These tables yield several points of interest. First, although the proportions of normal and extra toe in table 12, a and c, are not Mendelian, yet the average increase, from F₁ to F₂ in the proportion of the recessive (4-toed) type is almost exactly what is called for by Mendel's law. That law calls for an increase of 25 per cent. The actual average increase is 23.3 per cent (20.1 and 26.5 in the two cases). It seems fair to conclude, consequently, that Mendel's law does hold here, and that the 4-toed individuals of F₁ are heterozygotes with imperfect dominance. The feet of most of the 4-toed Silkies of this generation belong, indeed, to the reduced 5-toed type (table 10, B), and the reduced condition is prima facie evidence of heterozygotism. In F₁ Silkies of the first hybrid generation, 20 per cent of the feet exhibit "reduced" types of toes, but in F₂ only 5 per cent; and this might have been anticipated, since in F₂ heterozygotes are relatively only half as numerous as in F₁. Again, in F₂ we see reappearing the high ancestral toe-numbers (practically lost in the heterozygotes of F₁, table 12, b). These I interpret as extracted dominants. 6-toed extracts are more numerous among the Silkie than the Houdan hybrids, because the Silkie ancestors were 6-toed and the Houdan ancestors only 5-toed. However, only a small proportion of the extracted Silkie dominants have as many toes as the original Silkie ancestors, and this indicates a permanent regression (through the contaminating influence of hybridization?) toward the normal condition of toes. It will be observed that, although 6 toes are not found in the Silkie hybrids of F₁, many of these heterozygotes are of the reduced triplex type. Classifying them as virtually 6-toed, we find (table 12, c) 14.5 per cent of the 6-toed type in the F₁ generation.

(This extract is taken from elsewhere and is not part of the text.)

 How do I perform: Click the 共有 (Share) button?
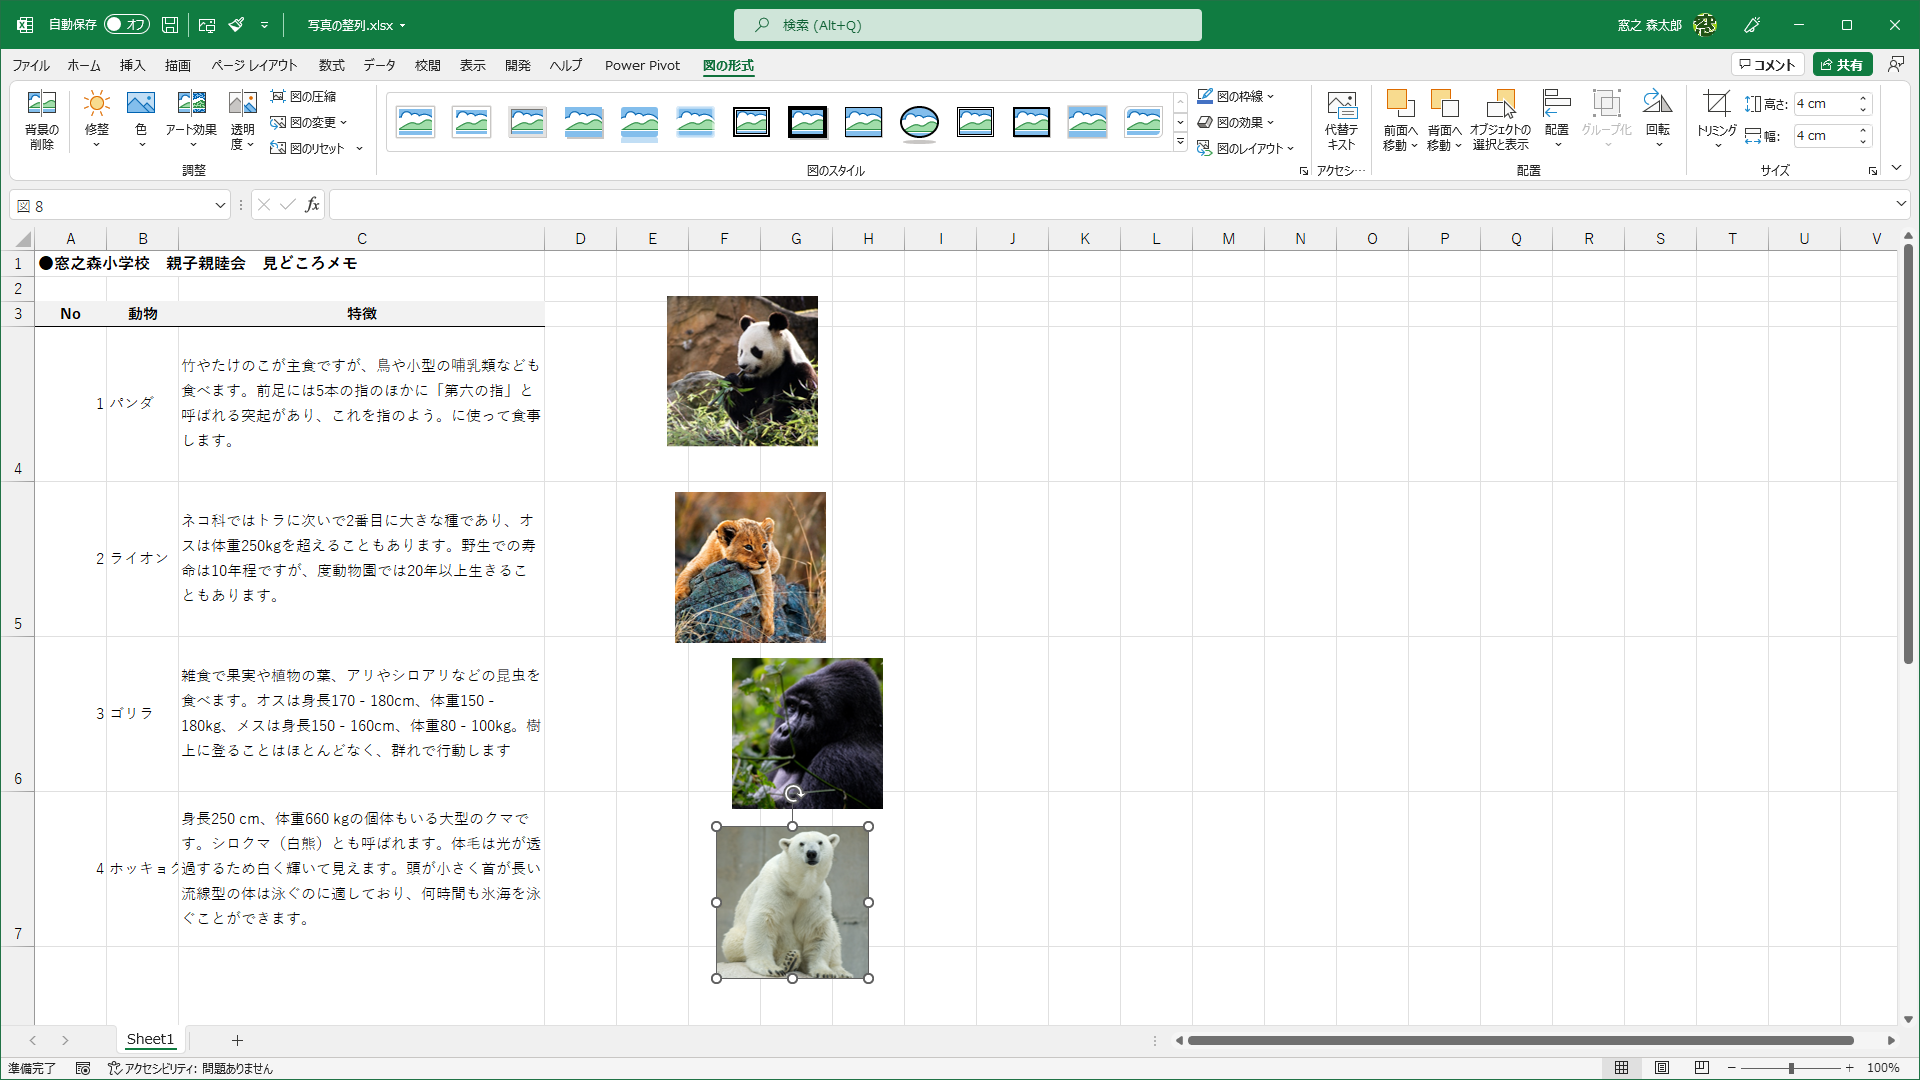(1843, 64)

Among the extracted dominants of F₂ are a few showing more toes than appeared in the ancestors (table 12, a; there was also one 7-toed F₂ Silkie hybrid, not recorded in the table). It is this sort of an advance in F₂ that permits the breeder to make a forward step. Theoretically, the appearance of this more aberrant class is probably due to the greater numbers of progeny than of ancestors, since the extracted dominants of F₂ are seven times as numerous as their extra-toed grandparents. Here, as elsewhere, the absolute range of variability depends upon the number of individuals observed.

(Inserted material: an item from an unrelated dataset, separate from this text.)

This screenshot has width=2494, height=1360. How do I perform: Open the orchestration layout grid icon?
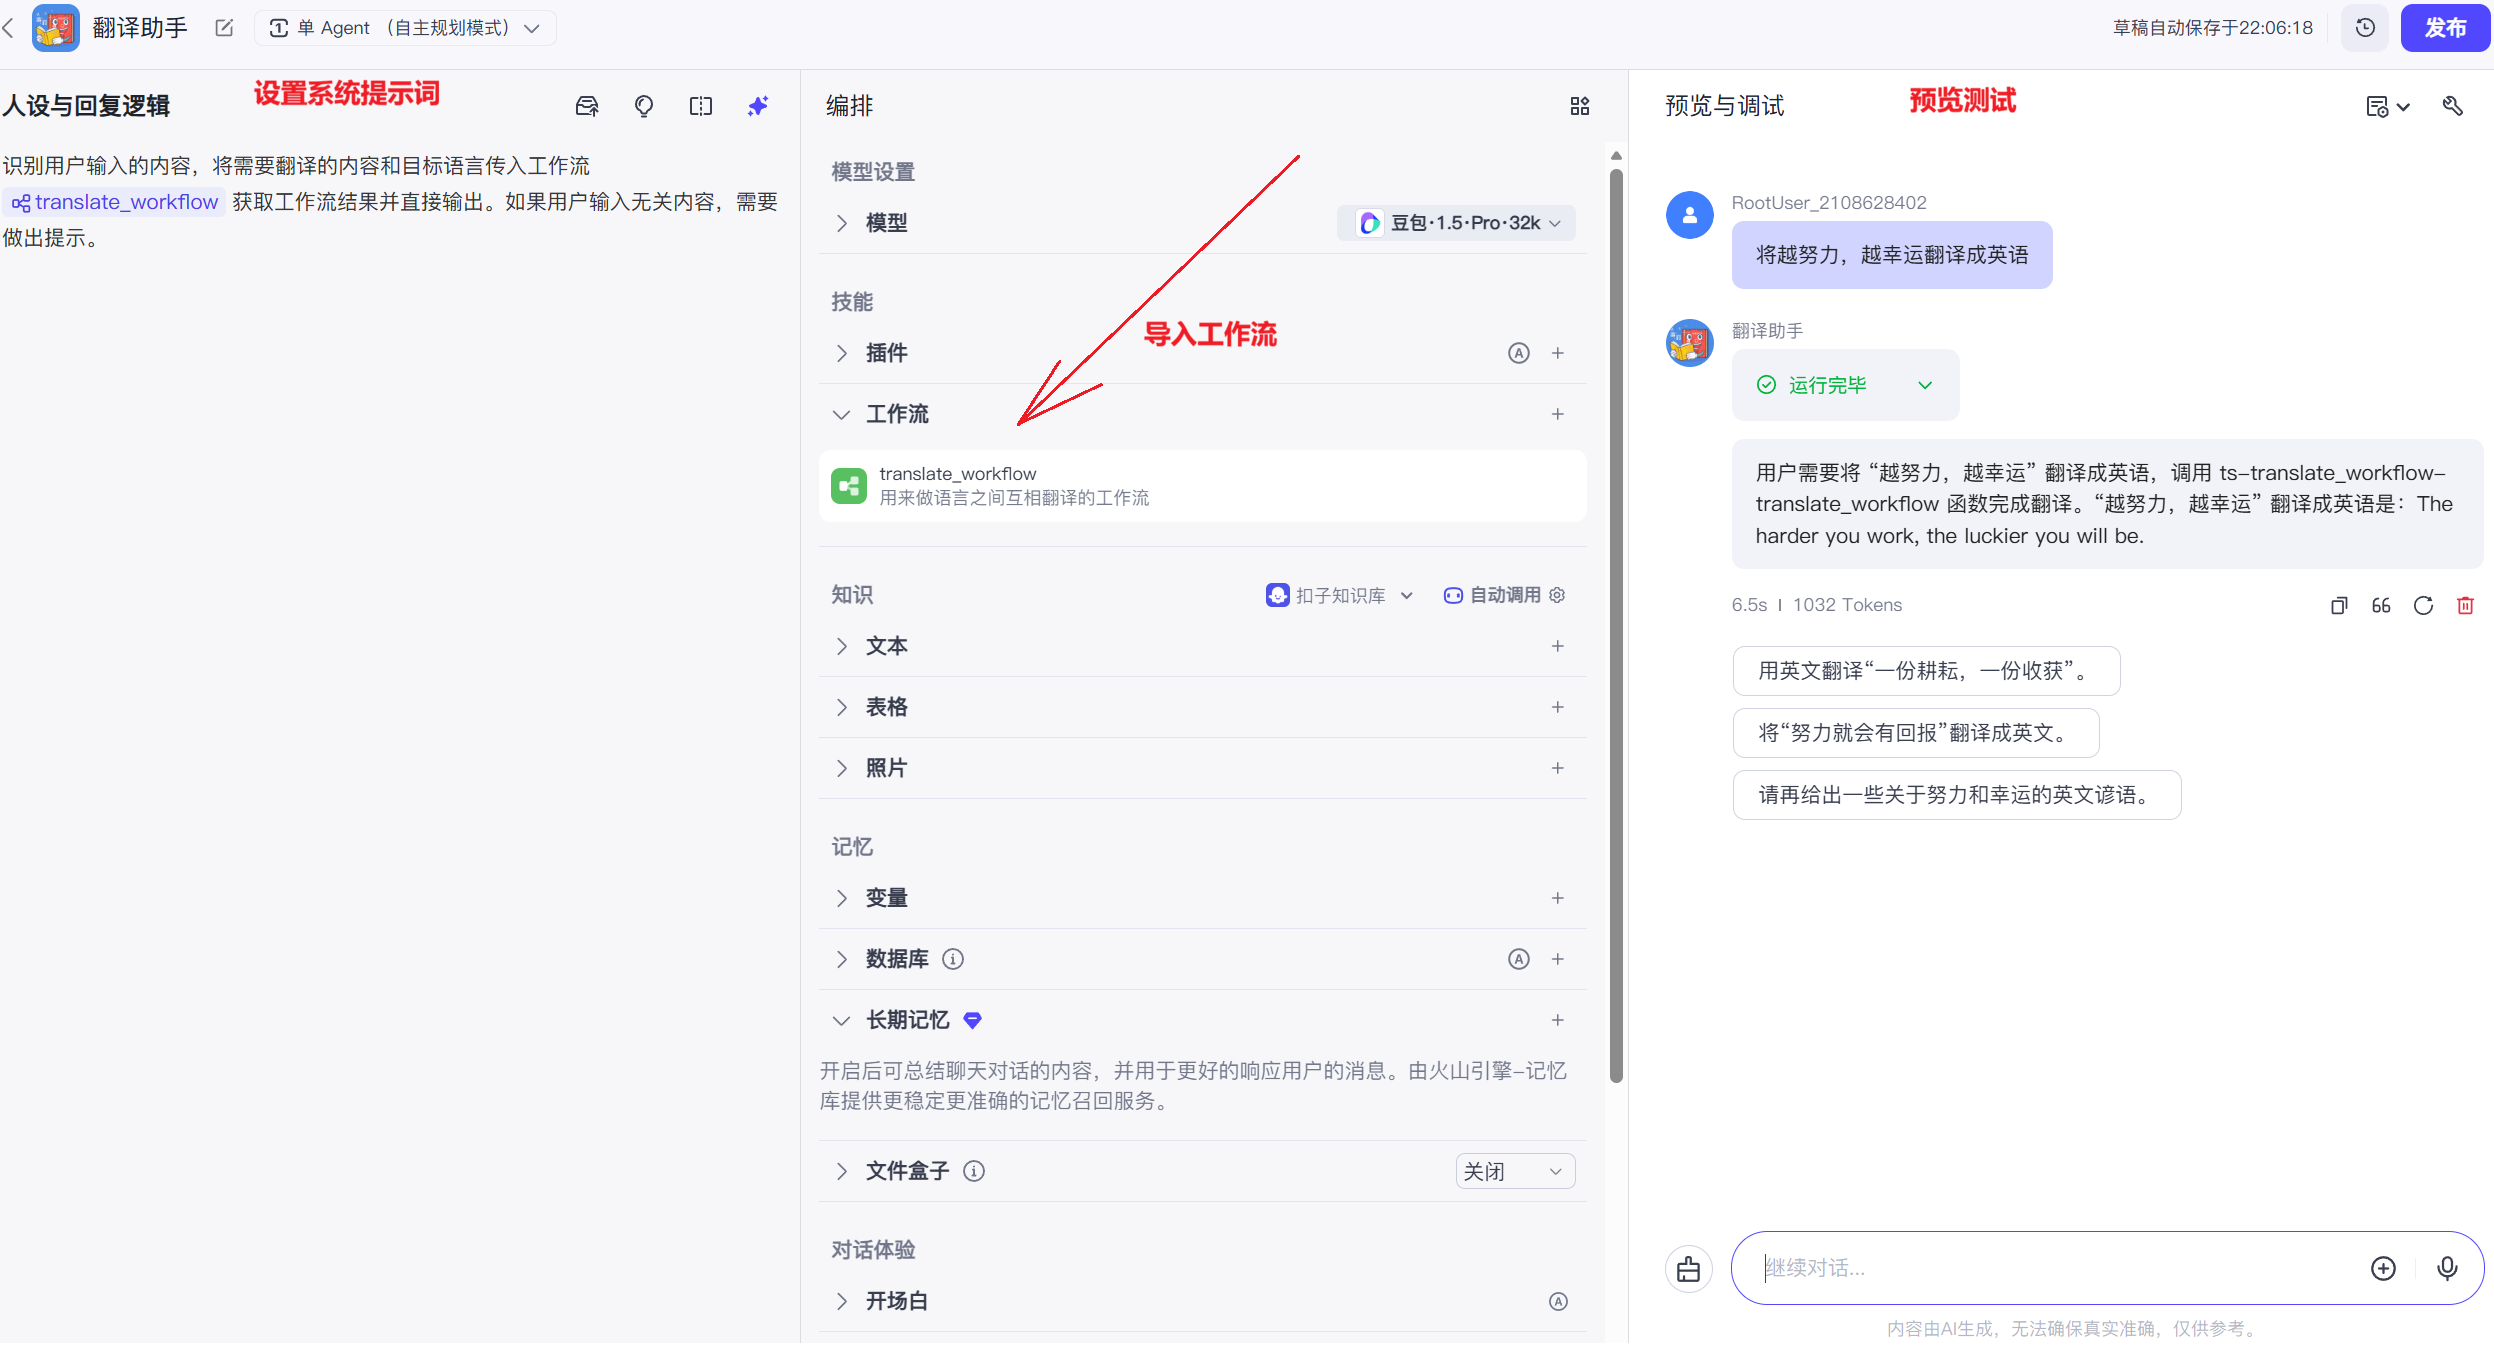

Table 13.—Distribution of toe-numbers in the offspring of DR × R matings.

Table 14.—Distribution of toe-numbers in the offspring of DR × D matings.

Table 15.—Percentages of the various types of toes in F₁, F₂, DR × R and DR × D matings of the polydactyl crosses compared.

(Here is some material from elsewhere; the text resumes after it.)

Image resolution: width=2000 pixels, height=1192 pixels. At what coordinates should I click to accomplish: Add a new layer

As we have seen, failure of dominance is much more complete in some of the individuals of F₂, namely, those with 4 toes, than others. There is a variation in "potency." Is the degree of potency inherited? Do the 4-toed heterozygotes produce a larger proportion of imperfect dominants in F₂ than the 5-toed heterozygotes? The answer to this question should be given by the correlation between total number of toes in the two parents and average number of toes in their offspring, as given in table 11. In the case of the Houdan crosses there is a strong positive correlation, measured by 0.683 ± 0.092; but the correlation is insignificant in the Silkie crosses (-0.085 ± 0.032). This lack of correlation in the Silkie hybrids is perhaps due to the heavy regression in toe-number characteristic of the second hybrid generation. In general, there seems to be an inheritance of potency.